CMS Issues Rule to Improve Long-Term Care Facilities
The new rule provides safeguards and protections for Medicare and Medicaid beneficiaries.
The US Centers for Medicare and Medicaid Services (CMS) recently created a rule to improve the care and safety of Medicare and Medicaid beneficiaries living in long-term care facilities.
This rule will affect approximately 1.5 million beneficiaries in more than 15,000 facilities, according to a press release from CMS. Reducing unnecessary hospital readmissions, reducing infections, improving care, and creating stricter safety measures for beneficiaries is the goal of this new rule.
These changes demonstrate the agency’s commitment to improving our healthcare system by delivering better care and spending healthcare money in a smart way, according to CMS. The update of the rules is the first since 1991, and will provide best practices for resident care, implement safeguards, and include protections from the Affordable Care Act, CMS wrote.
Approximately 10,000 public comments were received and considered before finalizing the rule.

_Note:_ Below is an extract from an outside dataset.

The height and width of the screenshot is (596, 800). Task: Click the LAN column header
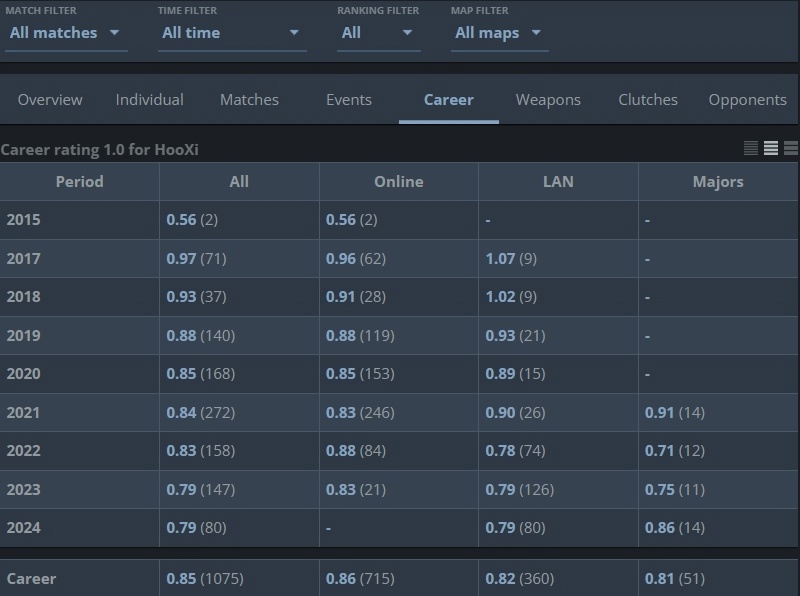[558, 182]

The finalized rule will strengthen the rights of the beneficiaries, and make sure that staff members are highly trained to manage patients with conditions such as dementia.
This high level of training will prevent injuries and elder abuse. Long-term care facilities must now take into consideration the health of beneficiaries when deciding the types of staff they employ.

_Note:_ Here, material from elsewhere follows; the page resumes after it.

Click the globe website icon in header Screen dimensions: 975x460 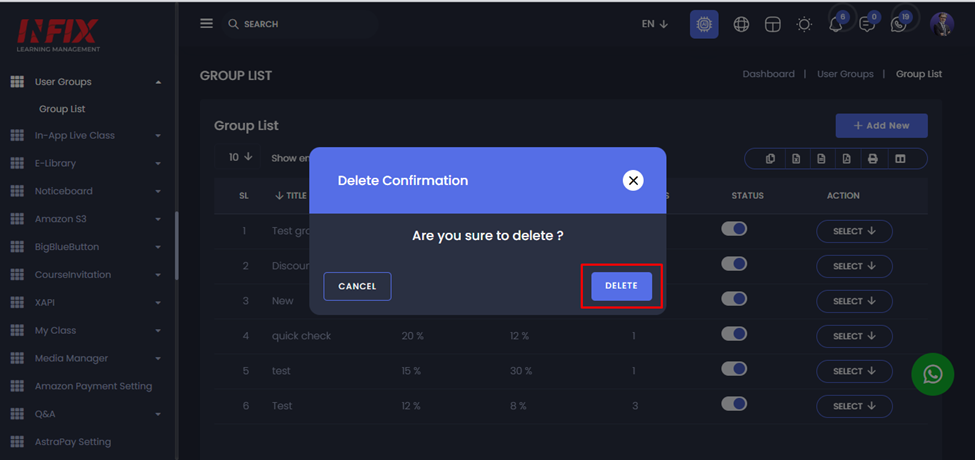(x=741, y=24)
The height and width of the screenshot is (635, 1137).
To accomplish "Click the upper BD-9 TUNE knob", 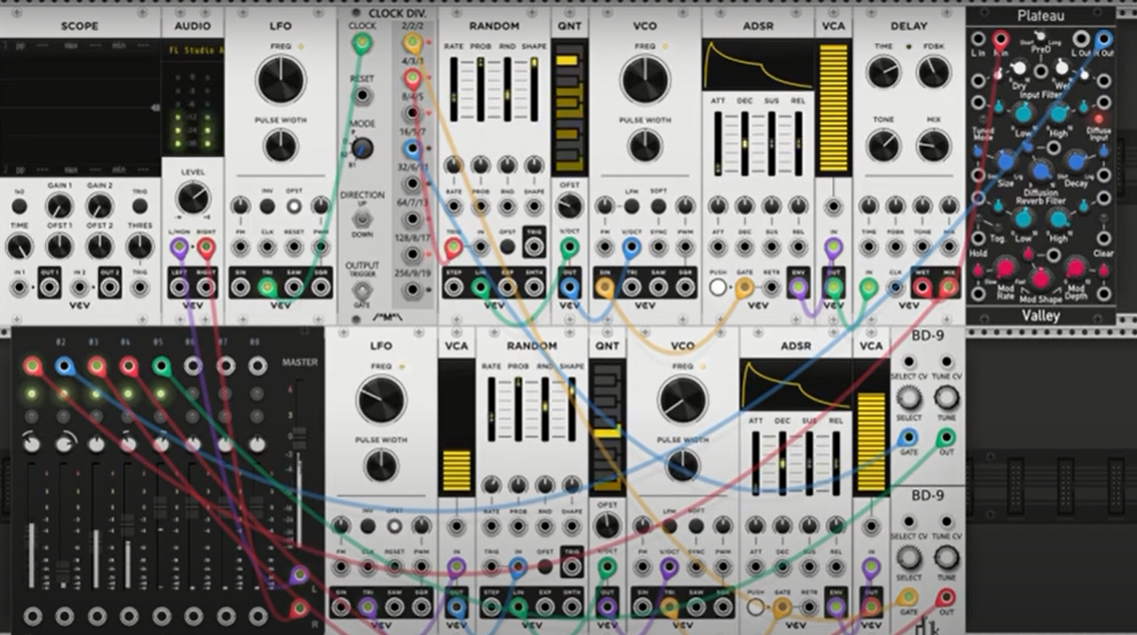I will (x=946, y=397).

The staff they choose to hire must have the proper skill sets to provide patient-centered care, and be able to develop care plans that include the beneficiaries’ goals and preferences, according to CMS. Care planning will be improved over the rule, including more extensive discharge planning, providing the beneficiaries’ information for follow-up, and making sure instructions are provided to receiving facilities.
Dieticians and therapy providers will not be able to create orders for beneficiaries in their area of expertise if the physician and the state’s law allows it. The Infection prevention and control program will also be updated under the law, and will now require infection control officers and antibiotic stewardship programs to prevent unintended hospitalizations and poor outcomes.
“The health and safety of residents of long-term care facilities are our top priorities,” said CMS Acting Administrator Andy Slavitt. “The advances we are announcing today will give residents and families greater assurances of the care they receive.”